AI Insight
This paper introduces a systematic framework for understanding "world models" in AI, organizing them along two axes: three capability levels (from basic one-step prediction to self-revising models) and four governing-law regimes (physical, digital, social, and scientific domains). The authors synthesize over 400 research works and analyze more than 100 representative AI systems, providing a unified taxonomy that connects previously fragmented research communities working on robotics, language models, multi-agent systems, and scientific discovery tools.
Why it matters
As AI systems transition from passive text generation to active goal-directed agents that interact with real environments, this framework provides essential guidance for building more capable and reliable systems. The taxonomy helps researchers identify failure modes specific to different domains and offers practical evaluation methods for world models that must predict and manipulate physical objects, navigate software, coordinate socially, or conduct scientific experiments.
arXiv:2604.22748v3 Announce Type: replace
Abstract: As AI systems move from generating text to accomplishing goals through sustained interaction, the ability to model environment dynamics becomes a central bottleneck. Agents that manipulate objects, navigate software, coordinate with others, or design experiments require predictive environment models, yet the term world model carries different meanings across research communities. We introduce a “levels x laws” taxonomy organized along two axes. The first defines three capability levels: L1 Predictor, which learns one-step local transition operators; L2 Simulator, which composes them into multi-step, action-conditioned rollouts that respect domain laws; and L3 Evolver, which autonomously revises its own model when predictions fail against new evidence. The second identifies four governing-law regimes: physical, digital, social, and scientific. These regimes determine what constraints a world model must satisfy and where it is most likely to fail.

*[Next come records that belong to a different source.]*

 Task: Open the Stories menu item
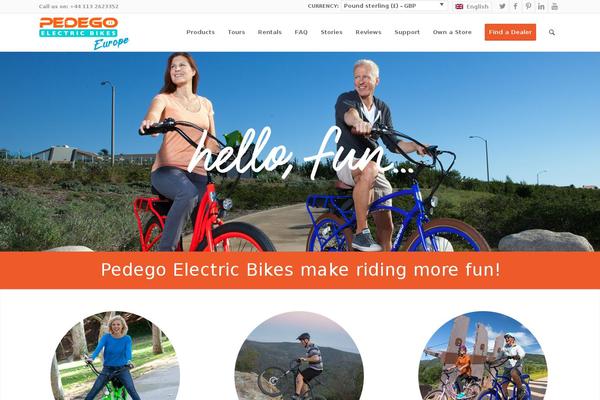331,32
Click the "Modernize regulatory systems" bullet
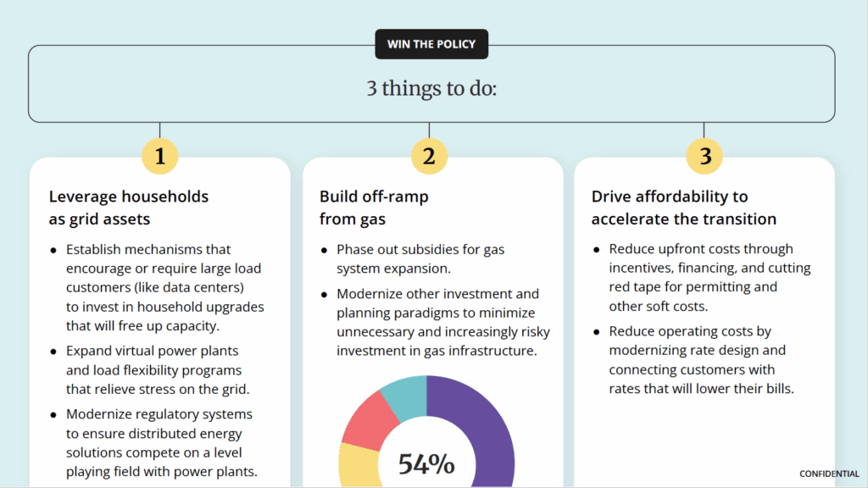868x488 pixels. point(161,442)
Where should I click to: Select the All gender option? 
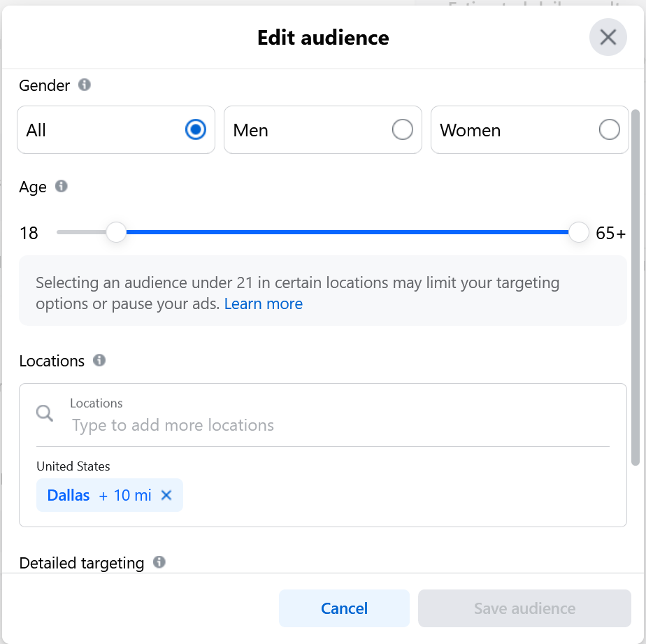196,130
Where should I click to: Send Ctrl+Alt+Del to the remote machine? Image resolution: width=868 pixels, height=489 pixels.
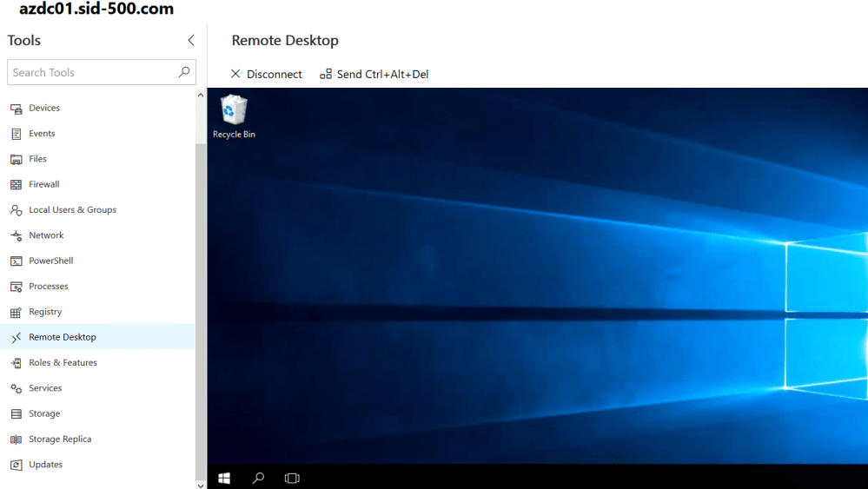(374, 74)
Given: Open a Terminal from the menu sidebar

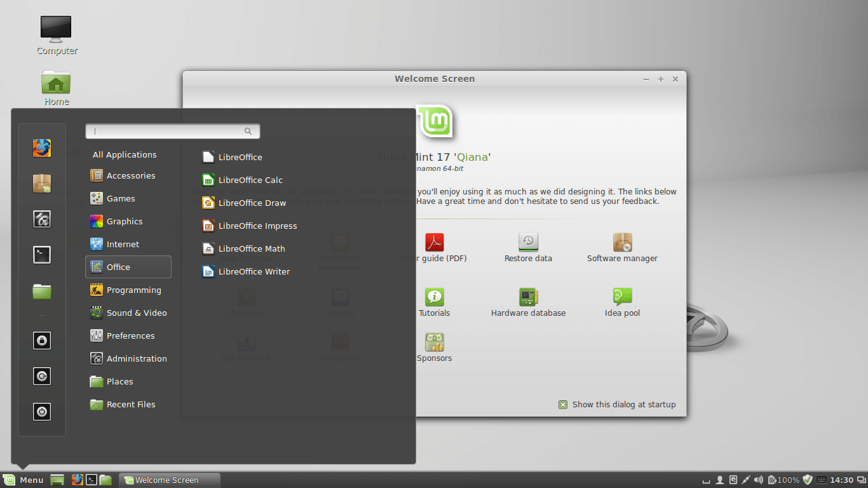Looking at the screenshot, I should coord(41,254).
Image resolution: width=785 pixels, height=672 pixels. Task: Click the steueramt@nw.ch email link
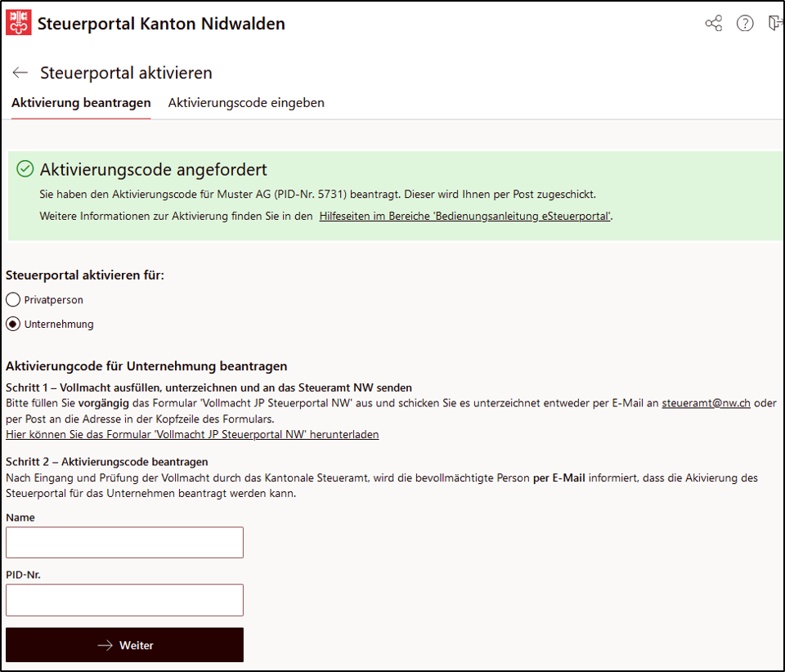(x=706, y=403)
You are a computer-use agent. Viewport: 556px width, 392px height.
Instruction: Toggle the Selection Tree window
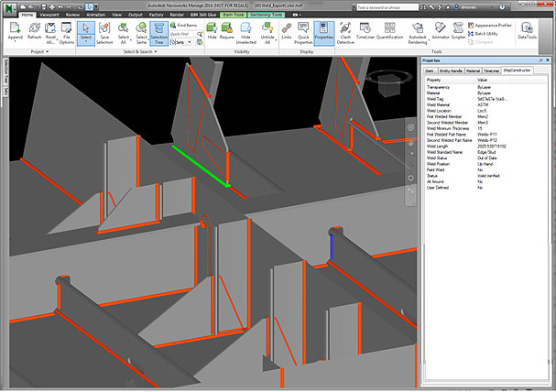click(x=158, y=32)
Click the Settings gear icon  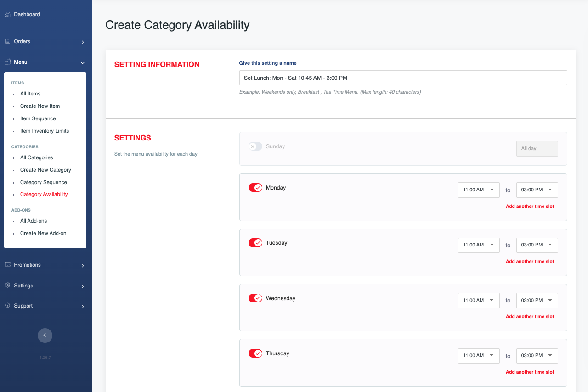pyautogui.click(x=7, y=286)
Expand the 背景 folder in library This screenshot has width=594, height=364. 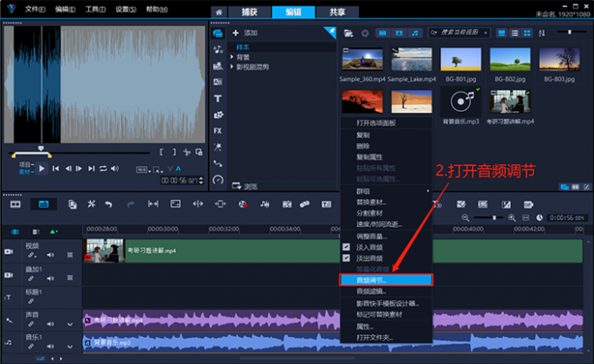(x=231, y=57)
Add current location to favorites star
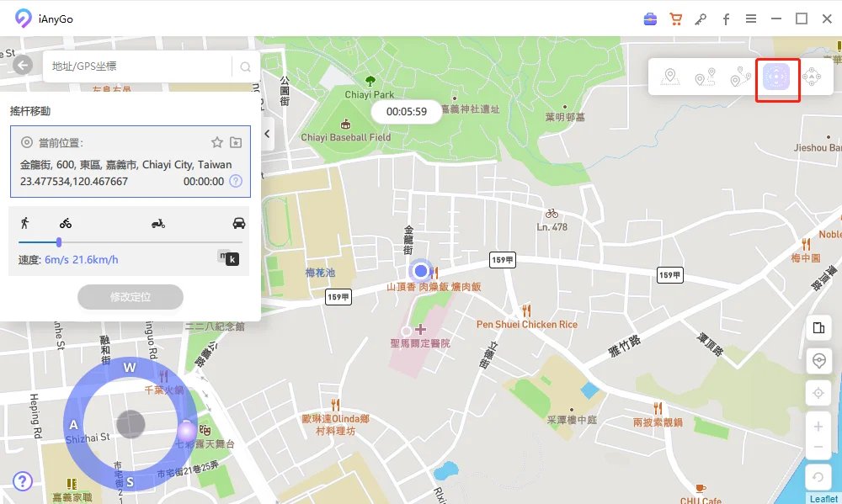 [x=216, y=142]
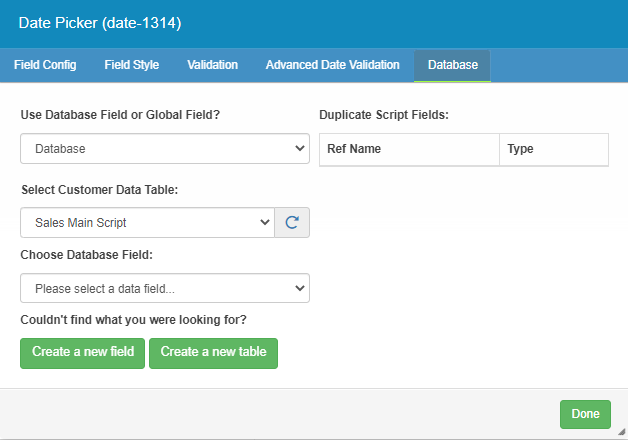The width and height of the screenshot is (628, 440).
Task: Open the Advanced Date Validation tab
Action: point(332,65)
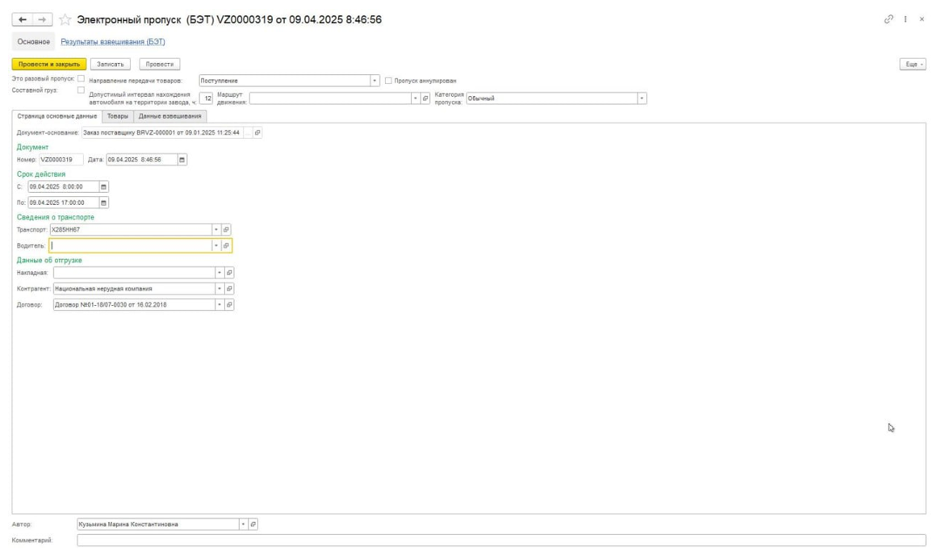This screenshot has width=937, height=560.
Task: Open the base document order link icon
Action: click(x=257, y=132)
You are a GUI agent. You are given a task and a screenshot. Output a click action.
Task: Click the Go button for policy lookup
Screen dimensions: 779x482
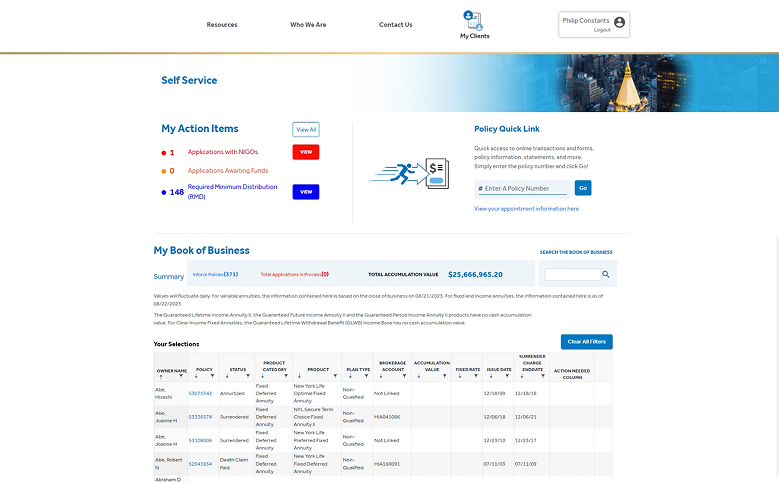(x=583, y=188)
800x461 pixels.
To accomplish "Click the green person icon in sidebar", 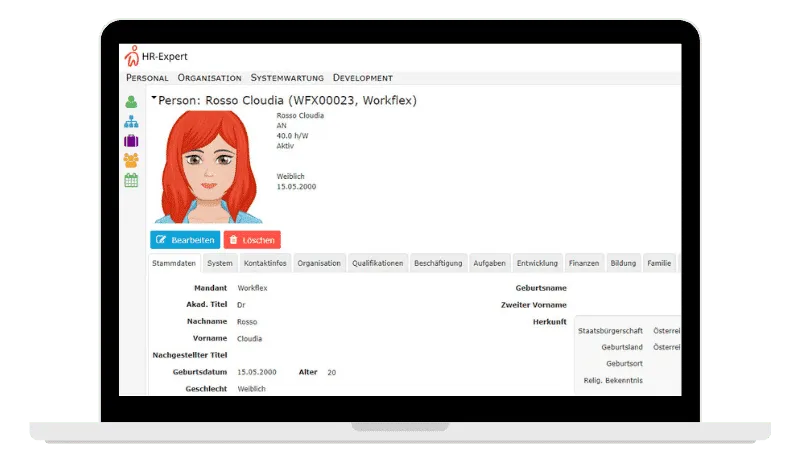I will (x=131, y=102).

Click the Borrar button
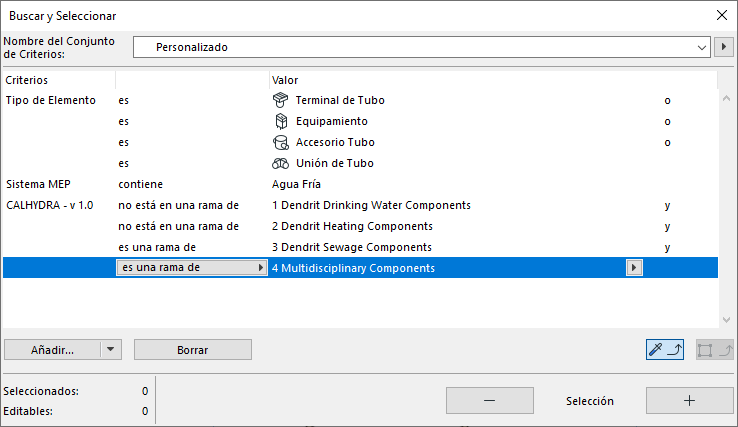pyautogui.click(x=192, y=350)
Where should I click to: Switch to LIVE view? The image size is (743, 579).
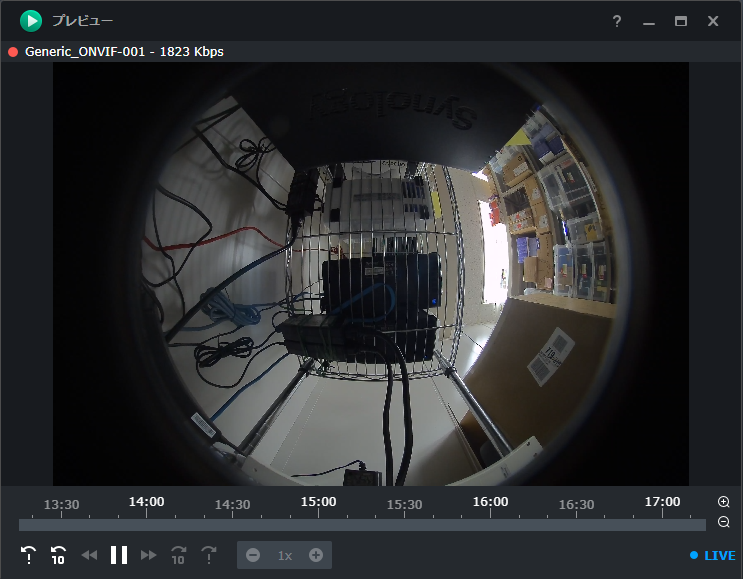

Using this framework, we synthesize over 400 works and summarize more than 100 representative systems spanning model-based reinforcement learning, video generation, web and GUI agents, multi-agent social simulation, and AI-driven scientific discovery. We analyze methods, failure modes, and evaluation practices across level-regime pairs, propose decision-centric evaluation principles and a minimal reproducible evaluation package, and outline architectural guidance, open problems, and governance challenges. The resulting roadmap connects previously isolated communities and charts a path from passive next-step prediction toward world models that can simulate, and ultimately reshape, the environments in which agents operate. Code and resources are available at: https://github.com/matrix-agent/awesome-agentic-world-modeling.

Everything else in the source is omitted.